Collected data:
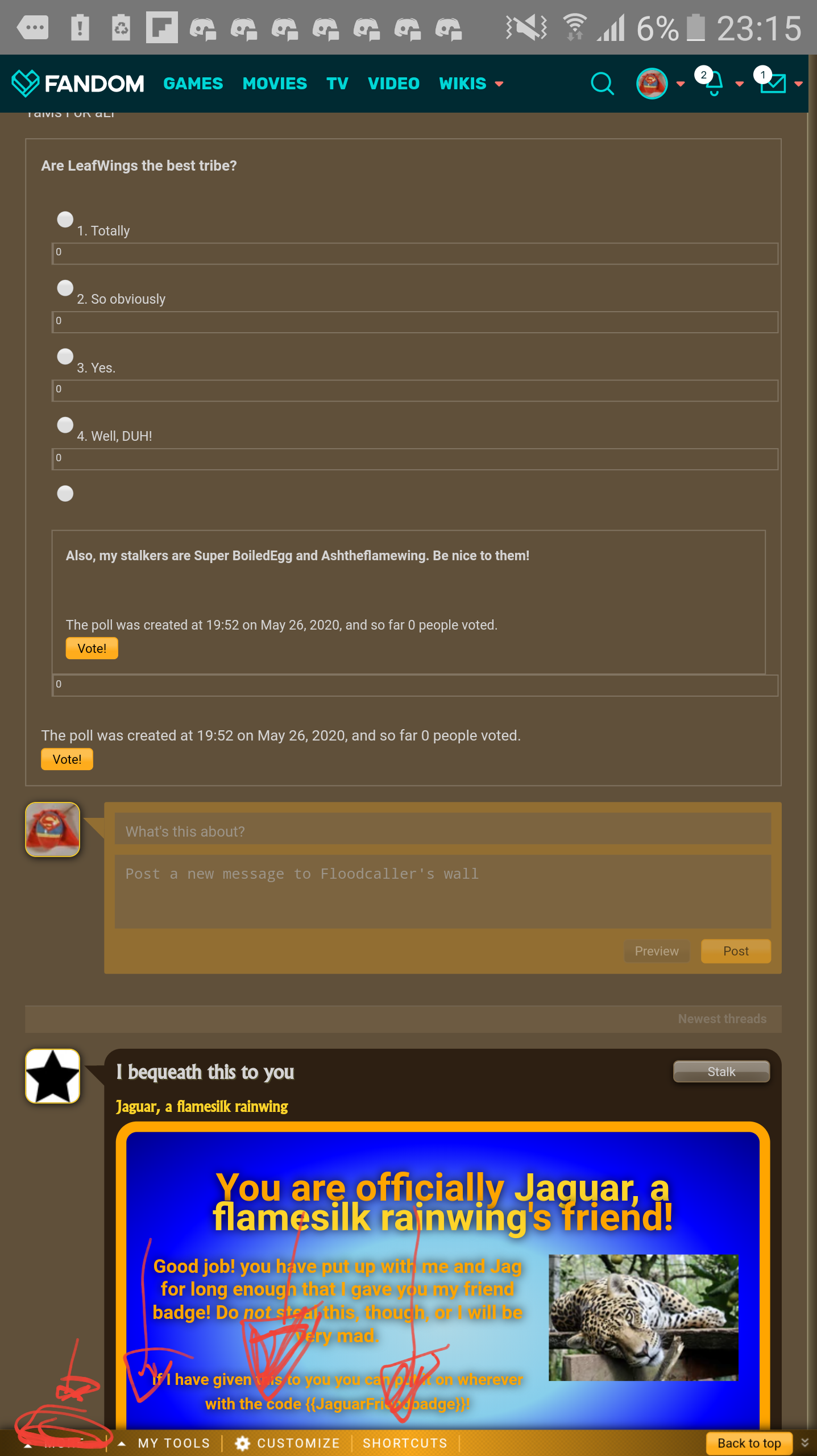Select the "Totally" poll option
Viewport: 817px width, 1456px height.
(65, 220)
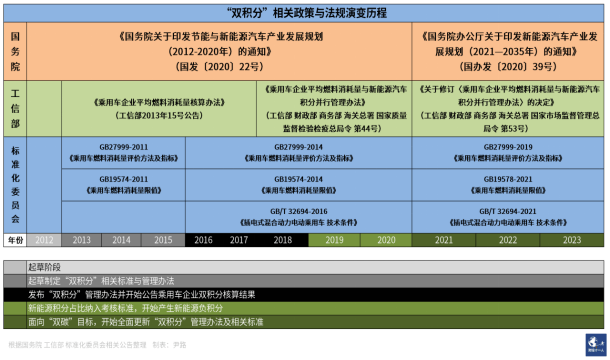Click the dark green legend swatch
Image resolution: width=610 pixels, height=360 pixels.
pos(15,322)
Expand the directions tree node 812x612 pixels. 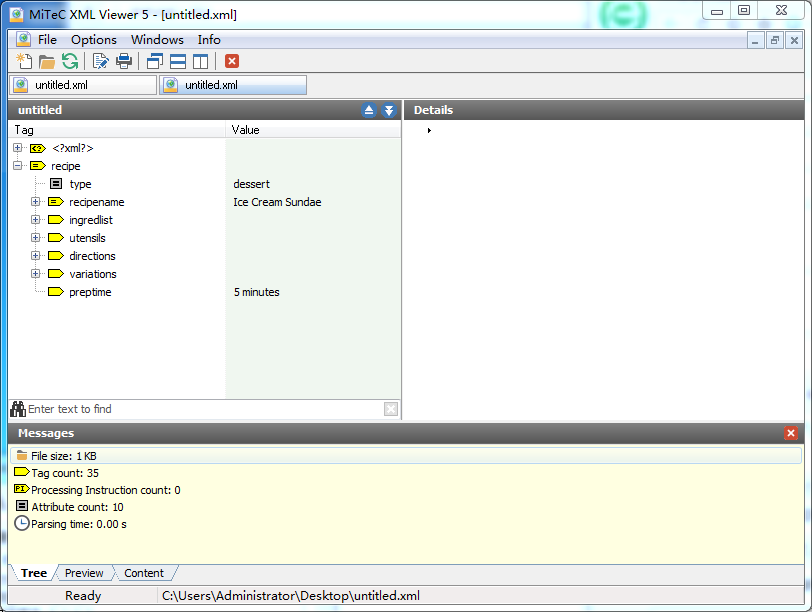click(36, 256)
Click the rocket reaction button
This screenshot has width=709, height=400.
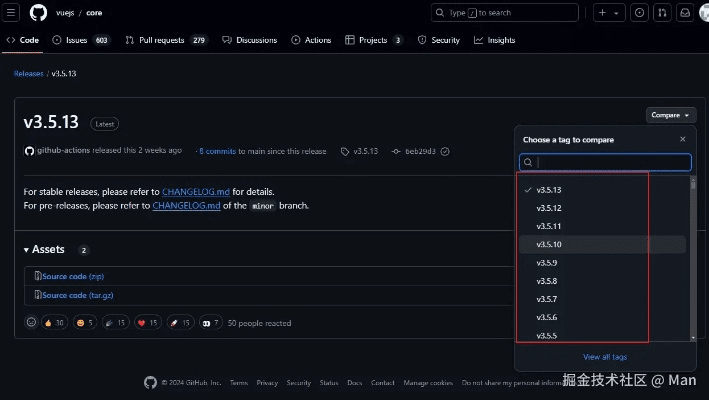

What is being asked:
Exactly the lines from the line with "Click the rocket reaction button" through the end of the data are to be reproduced, and no picture is to be included.

Output for this task:
Click the rocket reaction button
This screenshot has width=709, height=400.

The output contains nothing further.